The National Legal and Policy Center (NLPC), a nonprofit ethics watchdog, surveyed more than 500 Texas residents and found that 40 percent said the bailout would “absolutely” affect their decision about buying one of GM’s new pick-up trucks. More than 22 percent said it would “likely” or “very likely” affect their decision, while just 24 percent answered “not too likely.”
About 150 of those surveyed said that they were in the market for a new truck.
“Truck buyers are older, less urban and more politically conservative than other consumers,” according to the NLPC. “Ominously for GM, the percentages of those who said their buying decision would be influenced by whether the company received financial assistance from the government were higher than those not in the market.”
Texas is the largest truck market in the United States: pickups represent 20 percent of all new vehicles sold in the state, according to Bloomberg Businessweek.

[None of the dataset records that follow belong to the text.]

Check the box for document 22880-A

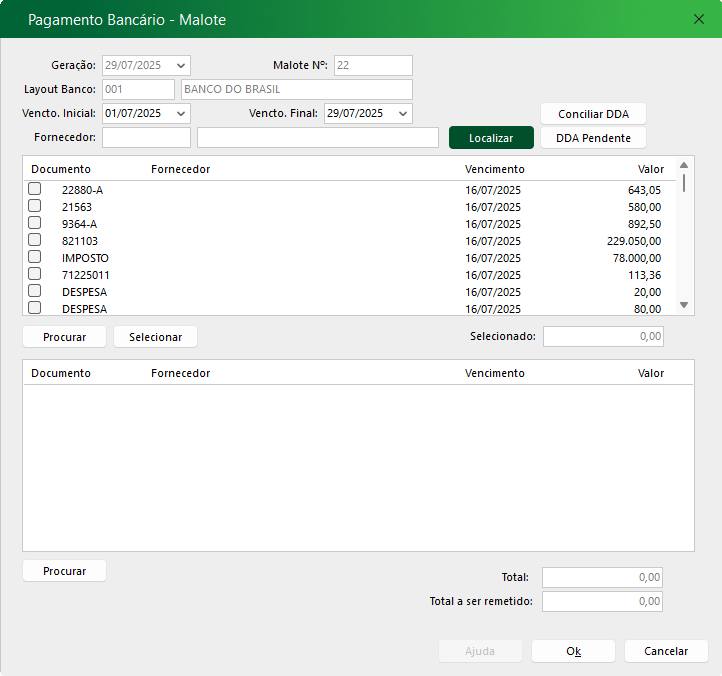(x=35, y=189)
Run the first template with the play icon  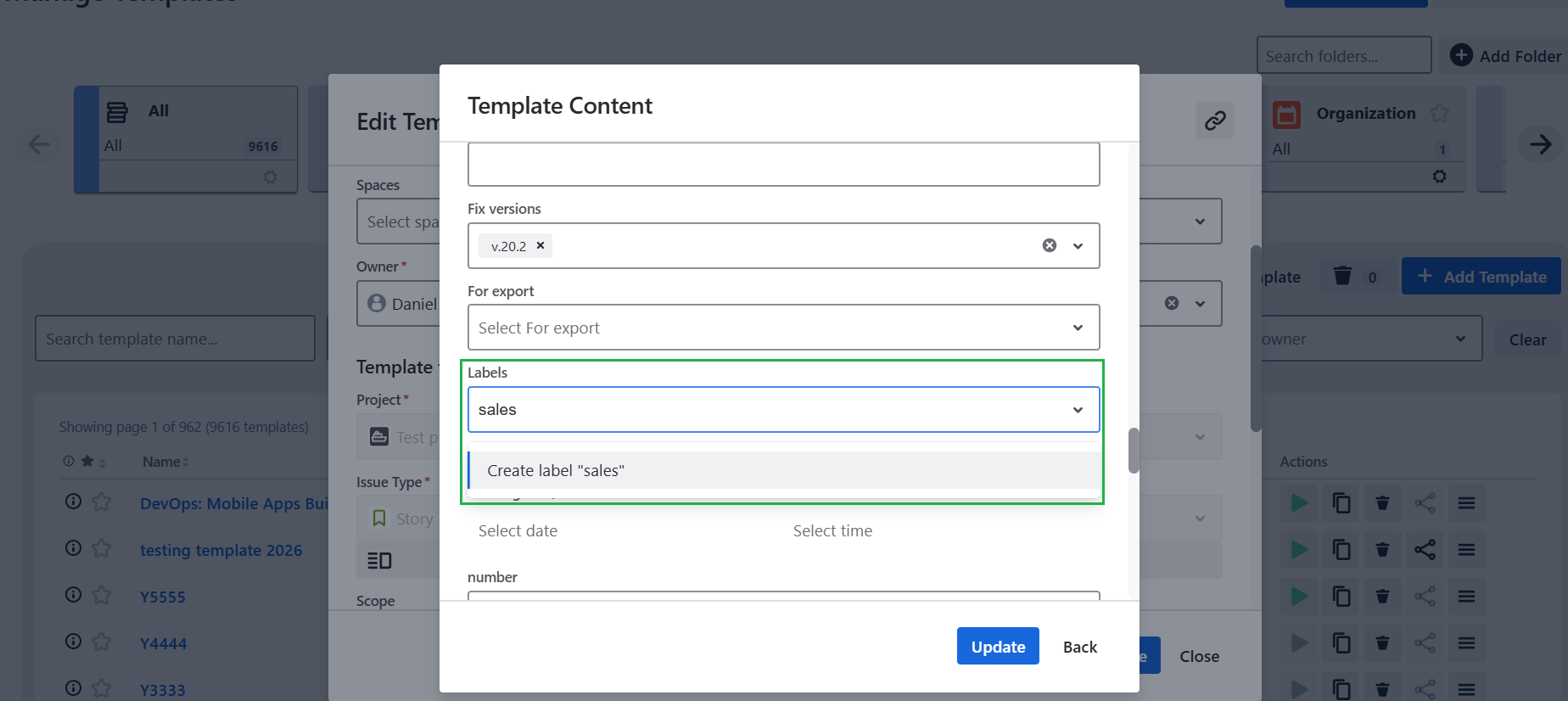coord(1298,503)
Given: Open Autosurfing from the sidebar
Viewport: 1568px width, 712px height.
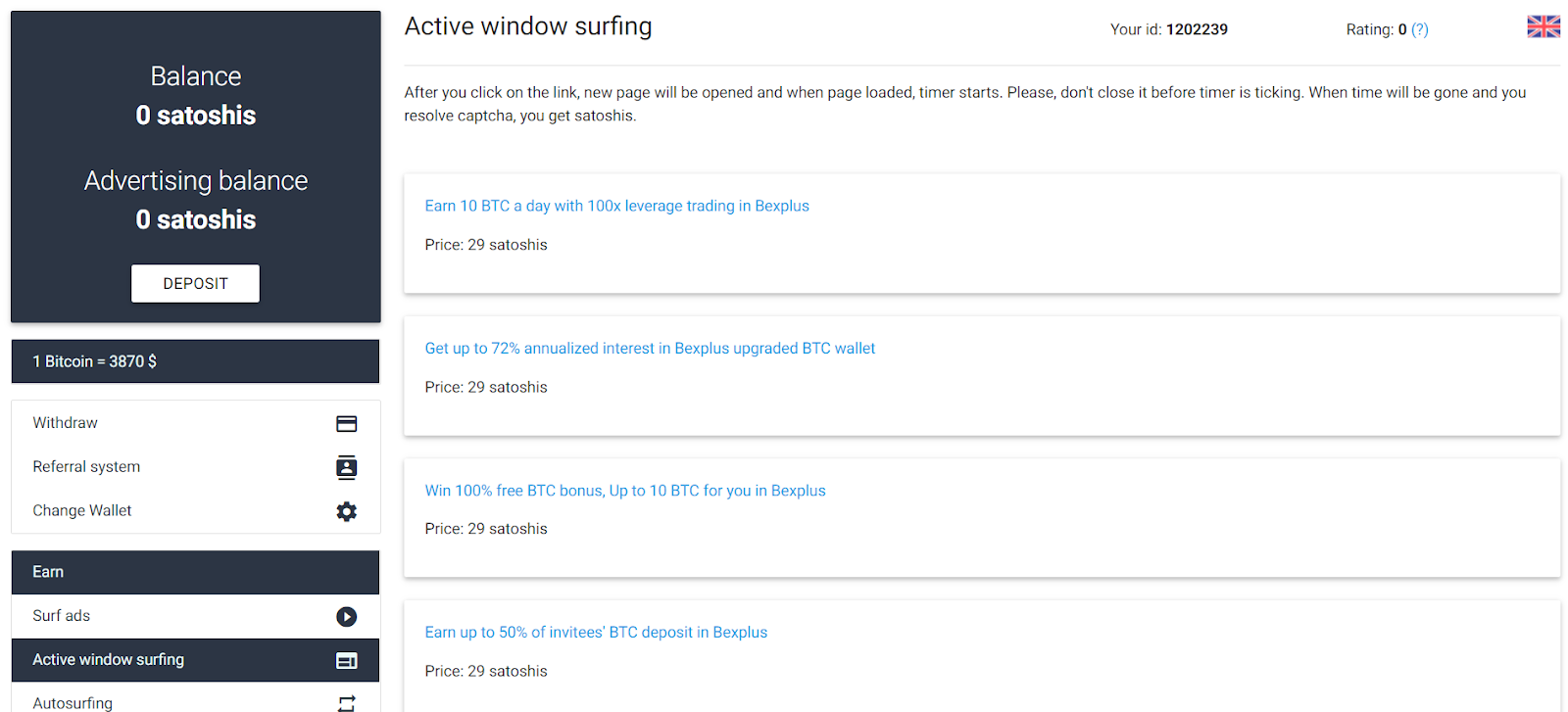Looking at the screenshot, I should coord(73,702).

The state will serve as a bellwether for pick-up demand. The company plans on sending 40 percent of new Chevrolet Silverados to dealerships in Texas.
GM executives have been working hard to woo Texas residents. Mark Reuss, president of GM’s North American operations, visited the Texas State Fair in September to bolster the company’s image.

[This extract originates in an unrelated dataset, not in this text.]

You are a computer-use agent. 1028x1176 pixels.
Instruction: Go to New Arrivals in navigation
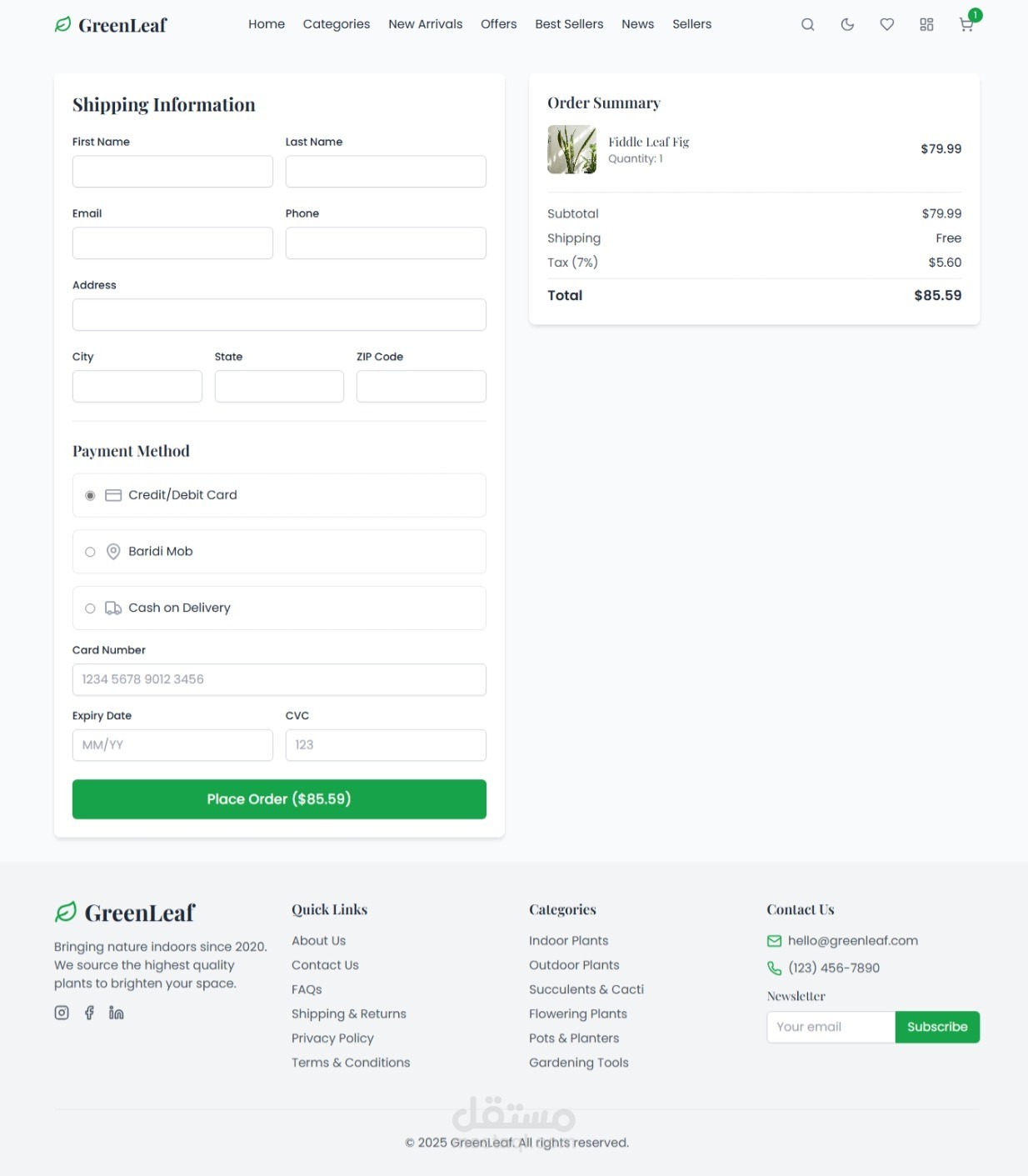(426, 24)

It also embarked on an ambitious marketing campaign, posting nearly 80 billboards across the state and scheduling more than 40 marketing events to promote the Silverado, according to Bloomberg Businessweek.
Despite its heavy push to increase its market share against the best-selling Ford F-Series, GM pick-up truck sales fell 8 percent in September from one year ago, according to the NLPC.

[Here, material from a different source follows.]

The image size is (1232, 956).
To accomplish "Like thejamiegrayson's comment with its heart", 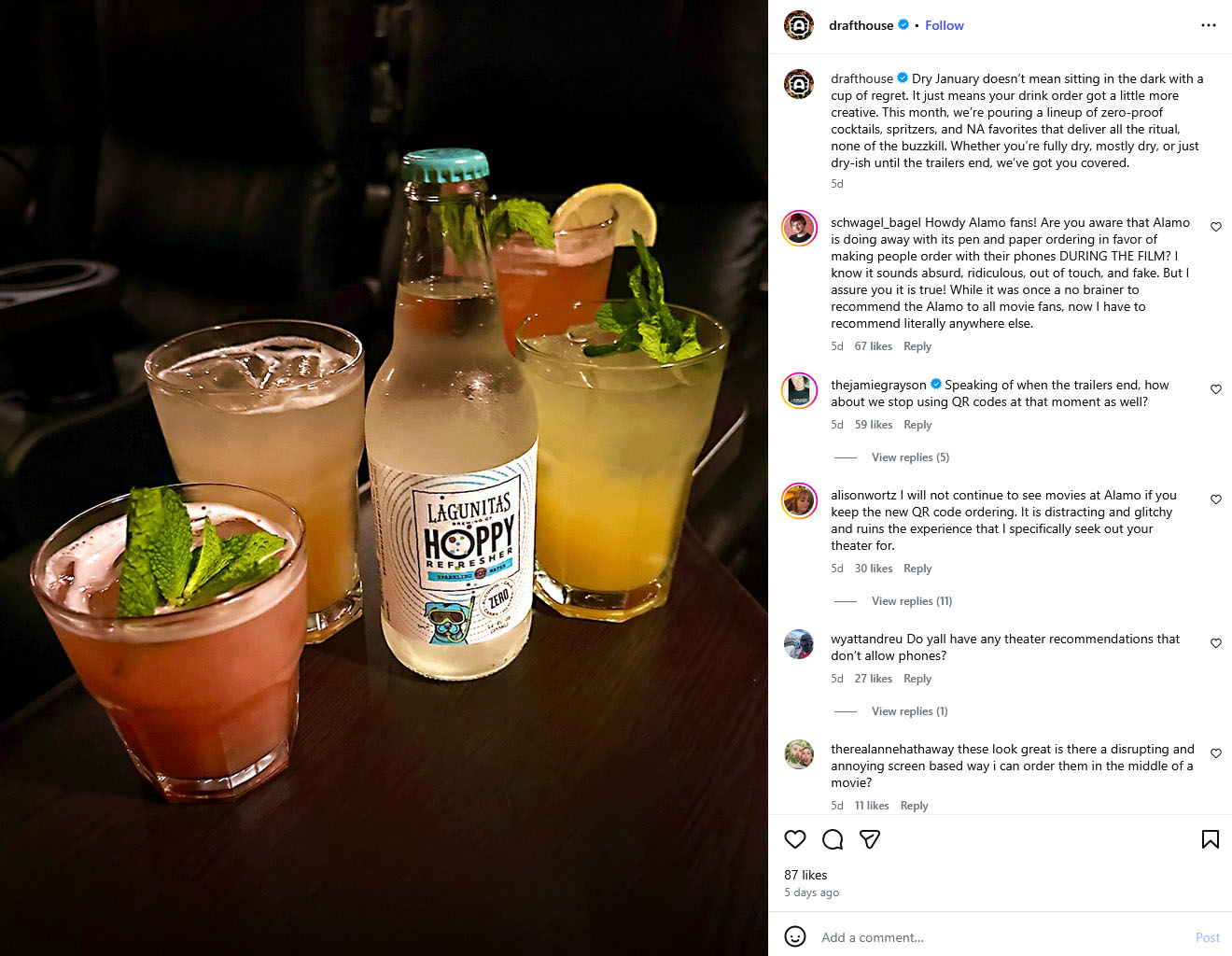I will point(1216,389).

The company has pulled back its marketing push for the Chevy Volt and other vehicles to focus on pick-up sales—but the memory of the bailout could come back to hurt them.
“GM doesn’t want the Volt out there reminding traditional truck buyers that it’s a bailed-out company, as that message clashes with the values of patriotism and self-reliance that truck marketing depends on,” auto expert Ed Niedermeyer told the Washington Free Beacon on Tuesday.
The Treasury Department is in the process of selling off more than 100 million shares of GM stock owned by the federal government. Taxpayers are expected to lose $10 billion on the bailout—a 20 percent loss.
GM President Mark Reuss acknowledged that the bailout could come back to haunt the company.
“We … know that the government ownership influence is highest among truck buyers. … Being owned by the government is problematic for now,” he said in October.
However, some say GM’s falling market share may not be that problematic. The company has streamlined its operations and created more common components, such as universal radio systems, to cut down on costs, according to Autopacific analyst Dave Sullivan.
“Long-term if you’re looking at GM, maybe their market-share isn’t increasing, but they’ve gotten smarter and engineered their products making them more profitable,” he said.
GM Canada President Kevin Williams said on Monday that GM’s past focus on market share has led to risky business practices that plunged the company into bankruptcy in 2009. GM leads the industry in subprime auto-lending to move vehicles off the lot, which Williams said could have catastrophic results for the automaker.
“The real question is, are you going to run the business the way you ran it in the past in order to drive market share exclusively. The answer is that’s not our intent because it [led to] a failed company,” Williams told the Globe and Mail editorial board on Monday.